Um Fundo Monetário Europeu?
Um Fundo Monetário Europeu?
Por que os europeus precisam criar um Fundo Monetário próprio, se já controlam amplamente o FMI? |
POSSO DAR um "teco" nos europeus outra vez? Quem gostava de falar assim era o embaixador Álvaro Alencar, brilhante diplomata e querido amigo, já morto. O Itamaraty, aliás, publicou em 2009 um belo livro em sua homenagem: "Álvaro Alencar: Um Diplomata na Luta Contra o Subdesenvolvimento" (Fundação Alexandre Gusmão).
Mas volto aos europeus. Não sei se devo dar mais um "teco". Vários europeus estão me caçando a pauladas, feito ratazana prenhe. Não gostaram nada de artigos que publiquei recentemente na Folha e em "O Globo". Onde já se viu um subdesenvolvido ousar escrever sobre o declínio, ainda que relativo, da Europa? Os velhos instintos imperiais deram arrancos triunfais de cachorro atropelado, como diria Nelson Rodrigues.
O leitor provavelmente não sabe, mas hoje já não é possível ter uma conversa reservada, só com brasileiros, no idioma pátrio. Logo aparece algum estrangeiro para dar palpites os mais variados (baseando-se, o que é pior, em traduções parcialmente incorretas e até incompletas).
Por isso, antes de entrar no assunto, aviso amigavelmente a algum europeu que esteja por acaso extraviado nesta coluna: estou falando com o leitor brasileiro, só com ele. Quando quiser falar com estrangeiros, vou escrever em inglês e tentar publicar em algum jornal ou revista no exterior.
Bem. Os europeus não param quietos. A cada semana, uma novidade. A última: querem agora criar um "Fundo Monetário Europeu".
O ministro das Finanças da Alemanha, Wolfgang Schäuble, manifestou-se mais de uma vez sobre o tema e publicou artigo no "Financial Times", na sexta-feira passada.
O ministro atraiu muita atenção, uma vez que a Alemanha é a maior economia da zona do euro.

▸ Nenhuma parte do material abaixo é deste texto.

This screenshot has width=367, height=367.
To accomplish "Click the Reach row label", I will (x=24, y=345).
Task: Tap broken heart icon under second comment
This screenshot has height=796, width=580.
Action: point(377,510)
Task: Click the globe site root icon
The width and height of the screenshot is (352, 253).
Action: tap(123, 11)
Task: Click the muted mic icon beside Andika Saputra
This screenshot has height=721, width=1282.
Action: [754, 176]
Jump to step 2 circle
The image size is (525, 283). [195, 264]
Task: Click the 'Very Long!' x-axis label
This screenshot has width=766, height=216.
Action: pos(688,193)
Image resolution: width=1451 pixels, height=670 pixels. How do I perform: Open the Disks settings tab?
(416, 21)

Todo esse debate começou com o que Schäuble chama de "desastre orçamentário da Grécia". Pela primeira vez, os países da zona do euro estão plenamente engajados no monitoramento da política econômica de um país membro da união monetária, observa o ministro.
Schäuble reconhece que esse tem sido o papel do FMI em muitas crises. Mas, para ele, assim como para muitos europeus influentes, que um país da zona do euro bata às portas do Fundo é um desfecho inaceitável, ou muito difícil de aceitar. Lorenzo Smaghi, integrante da diretoria do Banco Central Europeu, declarou que a Grécia ir ao Fundo significaria colocar o euro sob administração de um "comissário externo".

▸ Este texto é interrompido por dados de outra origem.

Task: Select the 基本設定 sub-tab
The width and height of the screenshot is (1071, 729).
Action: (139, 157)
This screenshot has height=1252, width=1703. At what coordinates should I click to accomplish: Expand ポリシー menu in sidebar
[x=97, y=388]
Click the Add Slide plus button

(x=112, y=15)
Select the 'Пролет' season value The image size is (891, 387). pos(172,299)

Que ironia! Quando nós, subdesenvolvidos, manifestávamos esse tipo de relutância, os europeus e outros nos criticavam severamente por falta de compromisso com as entidades multilaterais e resistência irracional ao FMI.

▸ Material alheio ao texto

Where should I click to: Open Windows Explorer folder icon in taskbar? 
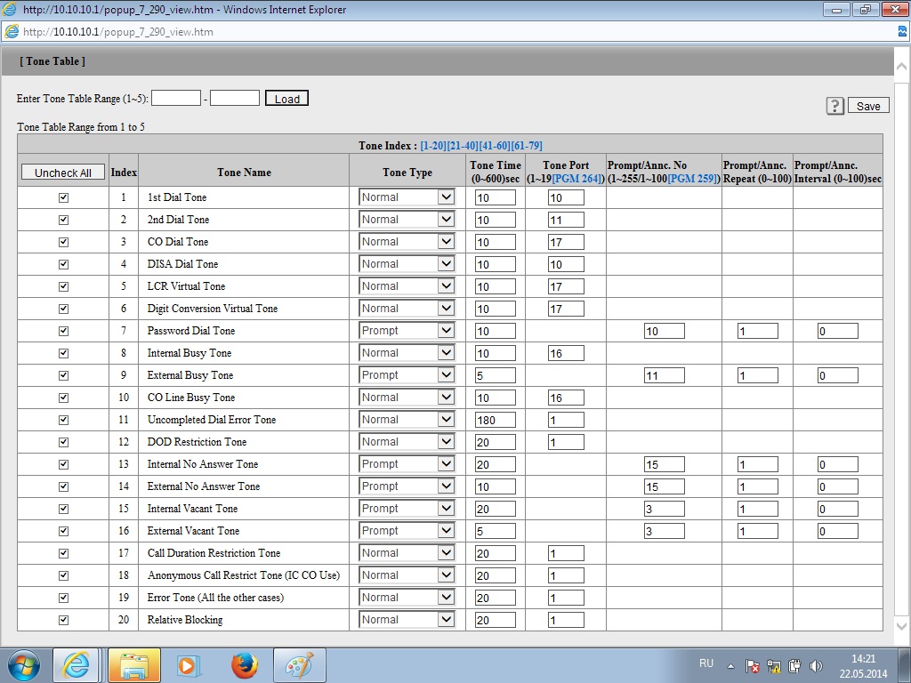click(x=133, y=664)
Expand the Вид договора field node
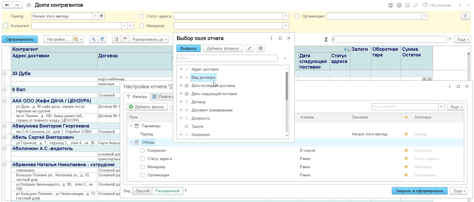This screenshot has width=474, height=202. click(187, 77)
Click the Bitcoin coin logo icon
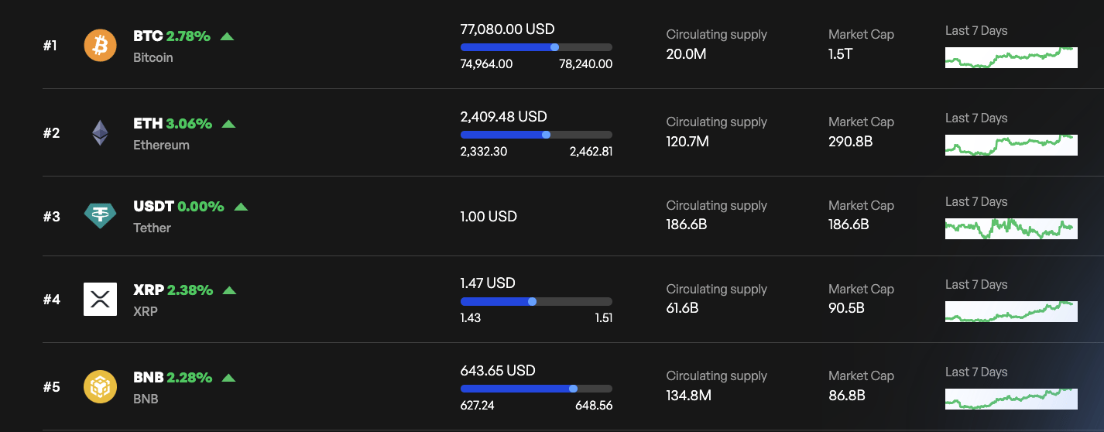This screenshot has width=1104, height=432. [100, 46]
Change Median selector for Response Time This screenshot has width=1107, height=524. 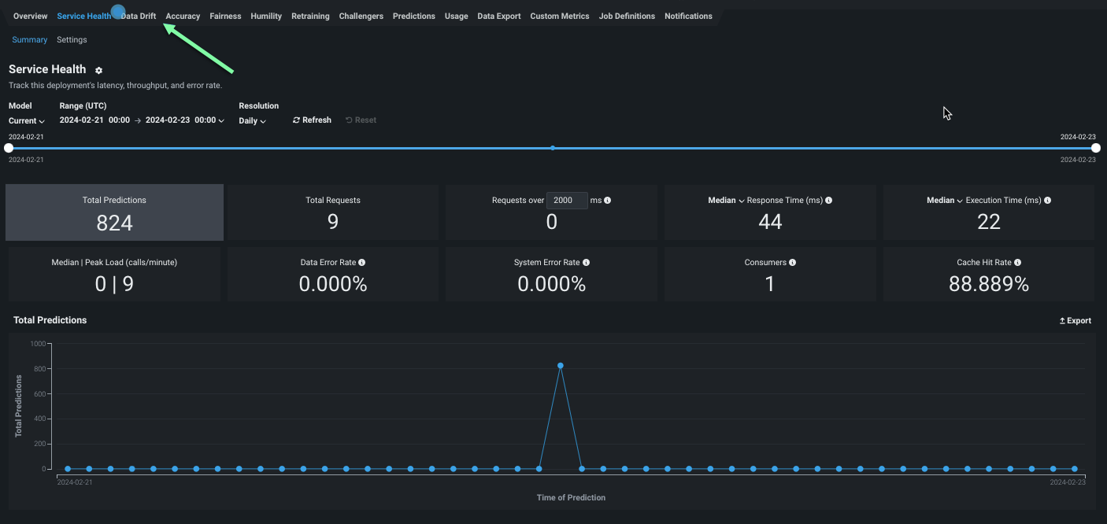[726, 201]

Segundo Schäuble, os membros do euro deveriam ter acesso a ajuda de emergência proporcionada por um "Fundo Monetário Europeu", "o que evitaria que eles tivessem de recorrer ao FMI no futuro".
Não há consenso na Europa, nem mesmo na Alemanha, a respeito da proposta. A chanceler alemã, Angela Merkel, apoia a proposta, que ainda precisa ser detalhada.
O presidente do Banco Central Europeu, Jean-Claude Trichet, disse que ela merece ser examinada.
Porém um aspecto parece incompreensível: por que os europeus precisariam criar um Fundo Monetário próprio, se já controlam amplamente o FMI aqui em Washington, onde estão escandalosamente sobrerrepresentados?
Texto de Paulo Nogueira Batista Jr. , na Folha de São Paulo, de 18 de março de 2010. Os destaques são deste blogueiro.